Let her know that the most important thing that you can do for your child is to keep your marriage strong.


----------



## EleGirl (Dec 3, 2011)

didadi said:


> How often does you wife get out to do things without the baby?
> Almost nil (For all questions!), although - I'm encouraging her to get out. Problem is kiddo is so attached to her, - its almsot impossible to go alone.! We even tried a gym etc,with baby-sit area and its not working.
> 
> Biggest problem is that just 2 of us - and managing kid in itself is a task


It is normal for a 10 month old to show a very strong attachment to his mother. But there are ways to deal with this. 
Your wife need some time to herself to go out and feel good about herself… get a makeover, a massage, go to a spa, lunch with her girlfriends. 

Then the two of you need to spend about 15 hours a week doing date like things… go for a walk and hold hands, have tea and talk about things.. share, a date night each week.

So how do you do this? The baby goes to bed early every night. Then she can have a nice relaxing bath with a glass of wine… better yet the two of you take a bath together if you have a big tub. Some nights watch TV and hold hand/snuggle, give her a back rub… non-sexual touching is very important to a woman.

You can also bring in a baby sitter to watch your son while the two of you are at home. This way you and your wife and pay attention to each other and your baby can be cared for in a different room.. but you are not far away. This makes the baby feel safe in learning to be with other people.

On date nights.. if you have a friend or relative you can trust.. have them come over to watch the baby. Make sure it’s someone who the baby knows.
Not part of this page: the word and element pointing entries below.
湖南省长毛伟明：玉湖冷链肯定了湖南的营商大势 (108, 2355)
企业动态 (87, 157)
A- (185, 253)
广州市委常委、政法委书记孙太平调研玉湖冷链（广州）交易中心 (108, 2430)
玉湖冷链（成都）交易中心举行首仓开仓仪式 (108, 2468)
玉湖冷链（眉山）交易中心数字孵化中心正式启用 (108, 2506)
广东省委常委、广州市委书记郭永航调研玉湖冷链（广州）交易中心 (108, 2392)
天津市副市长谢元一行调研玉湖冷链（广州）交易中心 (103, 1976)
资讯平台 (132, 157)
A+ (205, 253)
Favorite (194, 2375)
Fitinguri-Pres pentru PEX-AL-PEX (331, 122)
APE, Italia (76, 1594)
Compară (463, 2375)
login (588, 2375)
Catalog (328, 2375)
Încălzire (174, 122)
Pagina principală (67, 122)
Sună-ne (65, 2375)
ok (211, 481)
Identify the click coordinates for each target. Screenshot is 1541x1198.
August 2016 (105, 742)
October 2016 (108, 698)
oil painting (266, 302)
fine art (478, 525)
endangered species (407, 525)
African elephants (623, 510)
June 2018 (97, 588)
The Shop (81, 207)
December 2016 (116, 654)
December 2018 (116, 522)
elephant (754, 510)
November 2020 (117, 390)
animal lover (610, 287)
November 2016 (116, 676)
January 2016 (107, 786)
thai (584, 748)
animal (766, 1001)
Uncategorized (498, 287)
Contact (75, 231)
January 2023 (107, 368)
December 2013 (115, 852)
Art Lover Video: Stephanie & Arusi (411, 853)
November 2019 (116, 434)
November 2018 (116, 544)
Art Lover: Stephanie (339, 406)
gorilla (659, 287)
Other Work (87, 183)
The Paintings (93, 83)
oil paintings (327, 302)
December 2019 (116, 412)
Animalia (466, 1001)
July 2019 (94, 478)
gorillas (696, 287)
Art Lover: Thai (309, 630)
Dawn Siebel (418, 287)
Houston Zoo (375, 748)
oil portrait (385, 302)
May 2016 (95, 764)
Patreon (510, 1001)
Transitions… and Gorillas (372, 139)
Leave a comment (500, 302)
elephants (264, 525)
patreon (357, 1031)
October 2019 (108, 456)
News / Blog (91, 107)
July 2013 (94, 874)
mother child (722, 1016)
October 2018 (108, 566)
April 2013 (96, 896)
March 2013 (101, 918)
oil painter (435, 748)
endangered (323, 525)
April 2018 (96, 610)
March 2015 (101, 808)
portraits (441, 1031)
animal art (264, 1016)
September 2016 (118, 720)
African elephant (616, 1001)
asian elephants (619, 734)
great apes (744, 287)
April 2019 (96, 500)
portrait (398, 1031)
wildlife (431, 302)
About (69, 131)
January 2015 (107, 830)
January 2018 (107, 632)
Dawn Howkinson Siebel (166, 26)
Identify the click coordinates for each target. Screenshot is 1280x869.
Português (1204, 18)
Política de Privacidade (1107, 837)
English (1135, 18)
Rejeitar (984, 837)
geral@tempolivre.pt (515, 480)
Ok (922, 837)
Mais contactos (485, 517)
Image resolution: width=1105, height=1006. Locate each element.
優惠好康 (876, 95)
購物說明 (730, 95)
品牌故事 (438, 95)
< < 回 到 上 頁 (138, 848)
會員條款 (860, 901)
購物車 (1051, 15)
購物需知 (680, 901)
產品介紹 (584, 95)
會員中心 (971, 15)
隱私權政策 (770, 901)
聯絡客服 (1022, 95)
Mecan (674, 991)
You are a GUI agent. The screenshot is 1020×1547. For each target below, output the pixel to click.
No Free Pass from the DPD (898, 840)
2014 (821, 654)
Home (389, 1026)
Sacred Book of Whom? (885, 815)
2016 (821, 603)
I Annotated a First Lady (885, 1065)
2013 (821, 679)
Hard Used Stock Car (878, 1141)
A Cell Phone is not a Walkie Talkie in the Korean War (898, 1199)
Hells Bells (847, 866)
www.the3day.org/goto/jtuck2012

Put your baby to sleep and then leave.


----------



## MrsOldNews (Feb 22, 2012)

Also when my daughter was 10 months old I was exhausted constantly too. And had a shorter fuse In general due to lack of sleep , resent for my husband not helping out enough and taking care of a little miracle who is sweet perfect and VERY emotionally draining. Even if she's. Not breast feeding anymore she could be still producing Brest milk which will wreak havoc on her hormones too. I do agree with most replies to try your best to make time for just you too as often possible. Your wife seems so wrapped up in the joys of having a child she seems to have forgotten that wonderful person she chose to create that child with. You need a good way to re- remind her  maybe a mini vacation just the two of you.


----------



## EleGirl (Dec 3, 2011)

Another thing that comes to mind for your wife. Has she tried joining a play group? the babies get to play together... good socialization for the babies.. and your wife can relax and meet other women with babies the same age. Often the women in these groups end up swapping baby sitting so that they call get a chance to go out with their husbands.


----------